You see, about 12 years ago, right about this time of year, I was kayaking with some friends who were WAY better than me on a whitewater day trip in Colorado. It had been an easy enough day... I was always behind, but I was keeping up okay. I had a long slow river/lake kayak rather than a sport type, so I was always slower than the badass guys I hung out with. But it was a REAL kayak and I felt cool taking it all over the state to play.

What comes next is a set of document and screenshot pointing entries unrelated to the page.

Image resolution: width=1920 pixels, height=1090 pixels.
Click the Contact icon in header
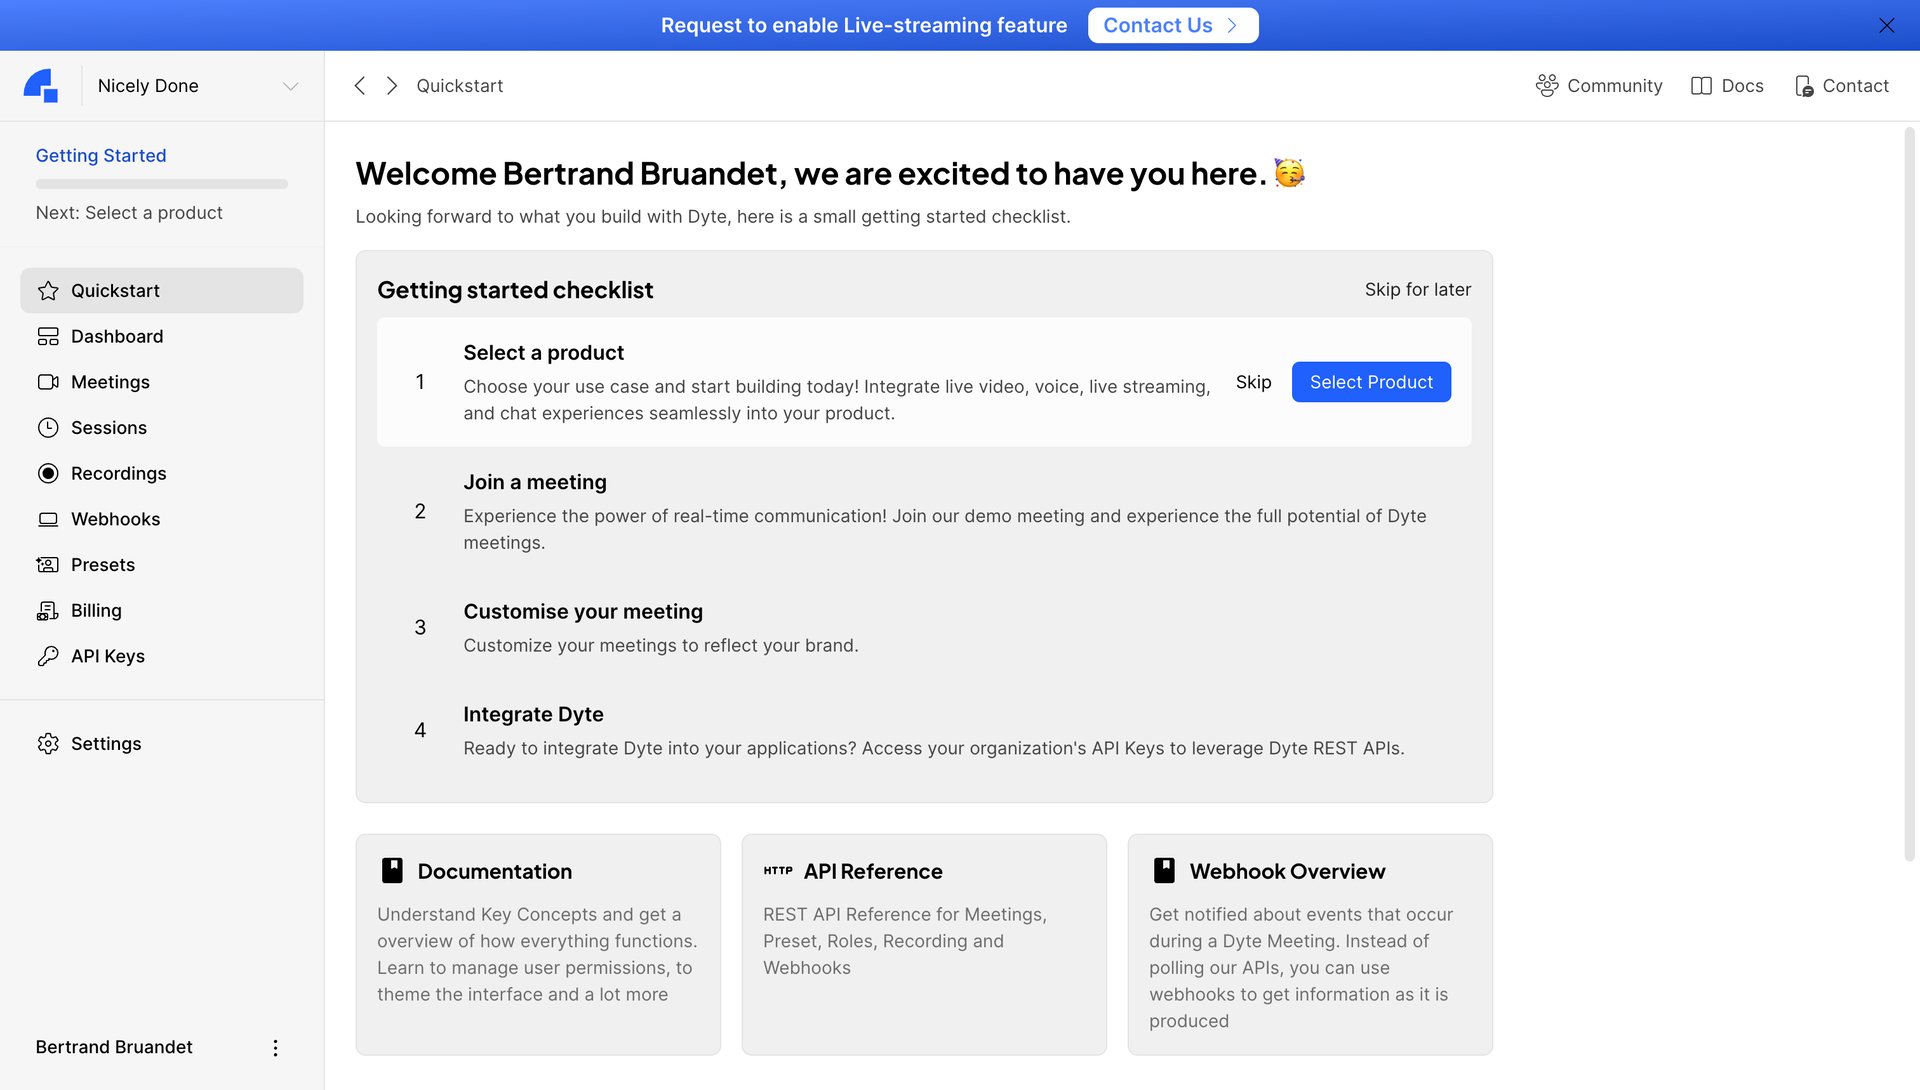point(1804,86)
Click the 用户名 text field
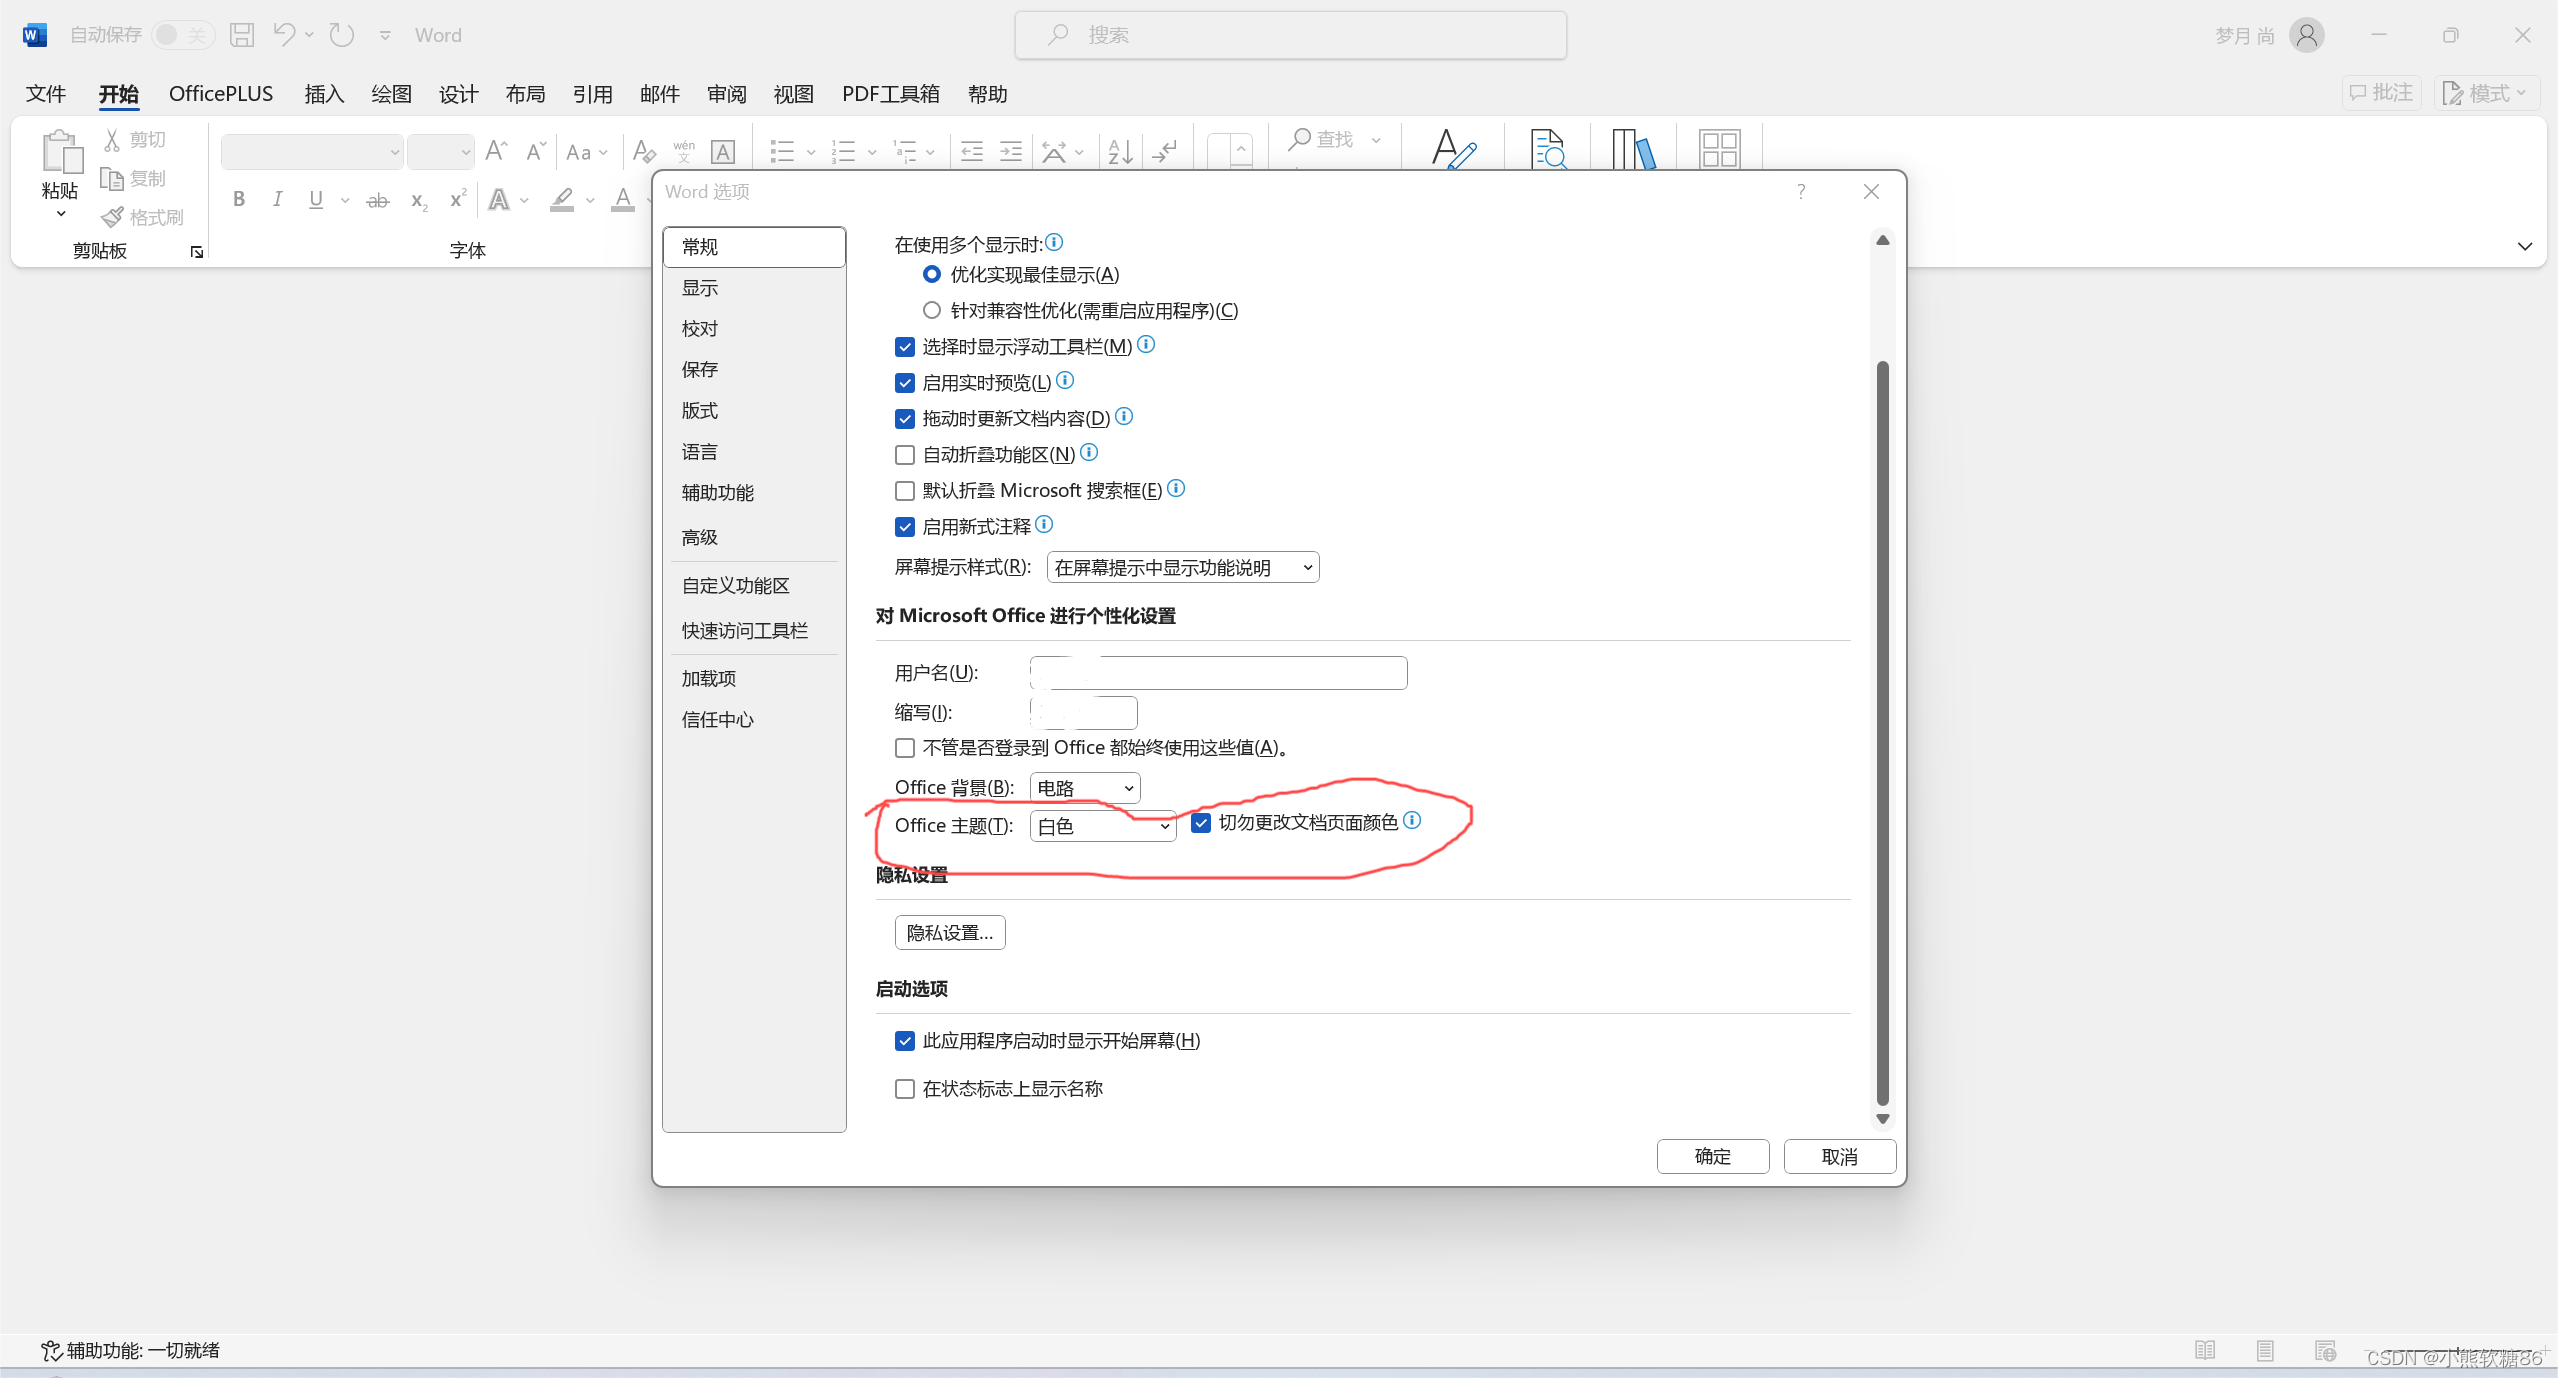The height and width of the screenshot is (1378, 2558). 1218,673
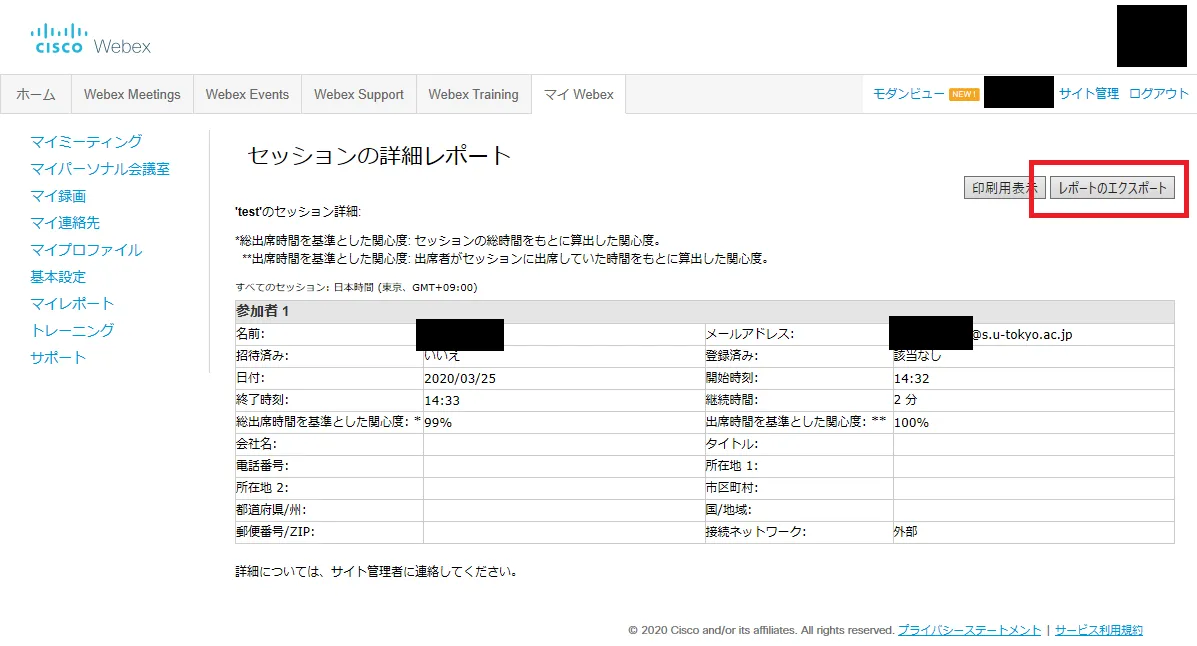Select the マイ Webex tab
The width and height of the screenshot is (1197, 646).
point(578,95)
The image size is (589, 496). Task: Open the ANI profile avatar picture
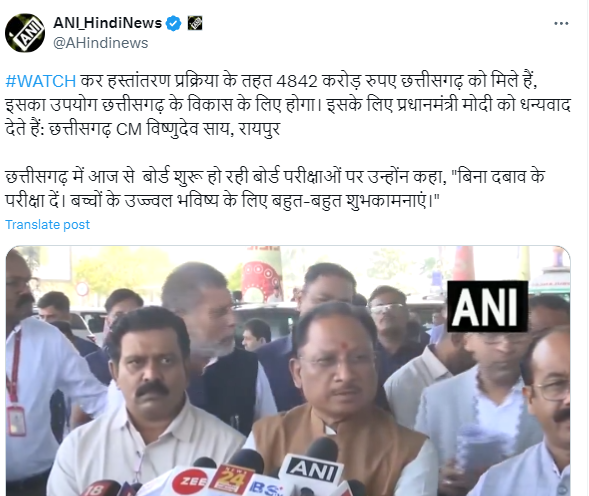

Right after a lunch stop, we came up to the confluence of the river we were riding and another. One river was warm and one was cold, and it was always fun to ride the confluence to feel the water warm on one side of the boat and cold on the other. One of the sporty kayakers decided to make it more fun and do some tricks. When I tried to move around him... the thing I dreaded most happened... I went over. And because the water was only about 1.5 feet deep there, I stayed over, because I could not eject from my 'yak. I floated upside down, wondering if I had enough air to breathe, trying and failing to not drag my helmented head along the bottom of the river which ebbed and flowed with rocks below me. I started to run out of air. I DID run out of air. But I still couldn't do anything. I started to feel lightheaded from the struggling. Then, just as suddenly as I went over, the bottom of the river fell away from me, and I pulled one last time, and ejected from my kayak. As I came up for air, everyone was screaming and freaking out. They thought for sure I'd drowned. Evidently I had been over for nearly 40 seconds. I was delirious. I vaguely remember my lover pulling up and letting me hold on to his boat as he got me towards the edge of the river. I pulled myself onto the bank and laid down on the ground. It took me a solid 20 minutes to "come back." Someone went after my kayak, which I had no capacity to catch as I was trying to save myself. We were only about an hour from the pull out, and I had to get it together to get to where we could get off the river at all. That hour was the longest kayak of my life. I wanted nothing more of kayaking, having been thoroughly beat down by the experience, and I immediately went home and sold my kayak to someone else. I said I'd never get on the river again. And I haven't.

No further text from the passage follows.